Find the line containing "The height and width of the screenshot is (540, 864)." in the records below. Copy exactly that line and each one after it, ending at the line containing "You are a computer-use agent. Screen", and nothing more.

────────

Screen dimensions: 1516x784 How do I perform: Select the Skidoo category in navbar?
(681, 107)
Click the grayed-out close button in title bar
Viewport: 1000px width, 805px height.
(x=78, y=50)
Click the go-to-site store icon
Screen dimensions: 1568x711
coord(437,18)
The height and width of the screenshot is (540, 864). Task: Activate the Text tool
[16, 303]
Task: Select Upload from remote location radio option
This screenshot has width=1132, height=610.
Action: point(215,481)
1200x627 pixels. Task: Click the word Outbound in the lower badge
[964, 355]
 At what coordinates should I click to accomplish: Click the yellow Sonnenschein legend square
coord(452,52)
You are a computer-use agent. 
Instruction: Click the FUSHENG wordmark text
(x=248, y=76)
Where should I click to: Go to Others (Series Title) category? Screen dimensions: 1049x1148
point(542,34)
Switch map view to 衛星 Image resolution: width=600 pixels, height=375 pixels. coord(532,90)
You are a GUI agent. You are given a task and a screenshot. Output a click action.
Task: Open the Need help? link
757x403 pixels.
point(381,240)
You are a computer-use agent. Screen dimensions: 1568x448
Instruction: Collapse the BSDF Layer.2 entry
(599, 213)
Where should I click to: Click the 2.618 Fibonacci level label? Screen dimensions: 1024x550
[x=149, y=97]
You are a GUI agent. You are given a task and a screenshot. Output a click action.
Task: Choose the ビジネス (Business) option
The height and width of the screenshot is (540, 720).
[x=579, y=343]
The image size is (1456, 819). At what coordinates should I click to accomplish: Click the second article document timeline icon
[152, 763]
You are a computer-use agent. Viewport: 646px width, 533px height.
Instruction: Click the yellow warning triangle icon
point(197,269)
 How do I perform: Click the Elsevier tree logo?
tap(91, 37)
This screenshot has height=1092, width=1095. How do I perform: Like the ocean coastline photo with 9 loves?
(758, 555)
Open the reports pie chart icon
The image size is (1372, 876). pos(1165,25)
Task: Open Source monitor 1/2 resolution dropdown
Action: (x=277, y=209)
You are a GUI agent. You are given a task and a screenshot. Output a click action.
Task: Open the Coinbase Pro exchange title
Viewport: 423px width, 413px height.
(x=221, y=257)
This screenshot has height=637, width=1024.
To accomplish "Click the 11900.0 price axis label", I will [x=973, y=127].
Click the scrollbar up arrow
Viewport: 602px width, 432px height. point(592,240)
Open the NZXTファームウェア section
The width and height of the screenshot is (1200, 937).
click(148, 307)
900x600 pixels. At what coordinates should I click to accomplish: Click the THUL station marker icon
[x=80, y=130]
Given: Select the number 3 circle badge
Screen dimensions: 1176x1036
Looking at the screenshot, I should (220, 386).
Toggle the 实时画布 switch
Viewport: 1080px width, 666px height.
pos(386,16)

────────

_RESULT OF THE TASK:_
The height and width of the screenshot is (540, 864). Task: Activate the Text tool
[16, 303]
Task: Select Upload from remote location radio option
This screenshot has width=1132, height=610.
Action: point(215,481)
1200x627 pixels. Task: Click the word Outbound in the lower badge
[964, 355]
 At what coordinates should I click to accomplish: Click the yellow Sonnenschein legend square
coord(452,52)
You are a computer-use agent. 
Instruction: Click the FUSHENG wordmark text
(x=248, y=76)
Where should I click to: Go to Others (Series Title) category? Screen dimensions: 1049x1148
point(542,34)
Switch map view to 衛星 Image resolution: width=600 pixels, height=375 pixels. coord(532,90)
You are a GUI agent. You are given a task and a screenshot. Output a click action.
Task: Open the Need help? link
757x403 pixels.
point(381,240)
You are a computer-use agent. Screen dimensions: 1568x448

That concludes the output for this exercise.